■ **The task**:
Please count how many lines of the rows contain the string "Instruction". Give only the number.

Start of Entries

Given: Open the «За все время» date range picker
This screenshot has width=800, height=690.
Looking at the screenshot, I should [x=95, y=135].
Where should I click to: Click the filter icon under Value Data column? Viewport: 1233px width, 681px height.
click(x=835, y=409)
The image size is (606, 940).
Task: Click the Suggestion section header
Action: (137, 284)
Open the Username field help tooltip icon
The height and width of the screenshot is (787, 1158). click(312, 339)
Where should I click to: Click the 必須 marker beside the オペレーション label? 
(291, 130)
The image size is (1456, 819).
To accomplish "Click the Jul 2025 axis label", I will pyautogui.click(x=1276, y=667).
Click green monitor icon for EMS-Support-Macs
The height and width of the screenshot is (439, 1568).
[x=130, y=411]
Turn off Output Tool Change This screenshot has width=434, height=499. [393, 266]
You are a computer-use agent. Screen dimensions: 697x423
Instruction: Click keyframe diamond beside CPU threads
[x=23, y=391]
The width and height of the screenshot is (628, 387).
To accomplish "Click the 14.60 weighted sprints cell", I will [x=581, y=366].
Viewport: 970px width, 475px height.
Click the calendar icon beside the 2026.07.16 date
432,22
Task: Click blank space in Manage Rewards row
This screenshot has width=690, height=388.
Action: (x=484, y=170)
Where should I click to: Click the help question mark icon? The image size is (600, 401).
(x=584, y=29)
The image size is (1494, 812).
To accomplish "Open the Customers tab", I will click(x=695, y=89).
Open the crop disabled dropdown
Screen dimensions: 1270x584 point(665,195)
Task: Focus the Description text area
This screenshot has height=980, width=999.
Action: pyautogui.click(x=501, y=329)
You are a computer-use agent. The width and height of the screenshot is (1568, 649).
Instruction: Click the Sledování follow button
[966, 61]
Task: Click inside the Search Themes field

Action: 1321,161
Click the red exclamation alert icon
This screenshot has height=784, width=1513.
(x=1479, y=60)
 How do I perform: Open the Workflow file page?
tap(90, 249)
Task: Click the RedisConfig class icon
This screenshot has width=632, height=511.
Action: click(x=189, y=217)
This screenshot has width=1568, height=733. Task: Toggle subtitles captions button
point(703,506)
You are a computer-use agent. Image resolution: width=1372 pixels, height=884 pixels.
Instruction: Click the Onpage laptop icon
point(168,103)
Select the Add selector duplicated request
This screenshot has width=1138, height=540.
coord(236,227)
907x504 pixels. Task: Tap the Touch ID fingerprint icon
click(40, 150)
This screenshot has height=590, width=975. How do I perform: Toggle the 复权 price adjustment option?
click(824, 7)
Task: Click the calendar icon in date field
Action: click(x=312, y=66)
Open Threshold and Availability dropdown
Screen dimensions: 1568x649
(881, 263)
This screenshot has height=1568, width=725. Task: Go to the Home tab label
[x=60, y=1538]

End of Entries

■ **Completed task**:
3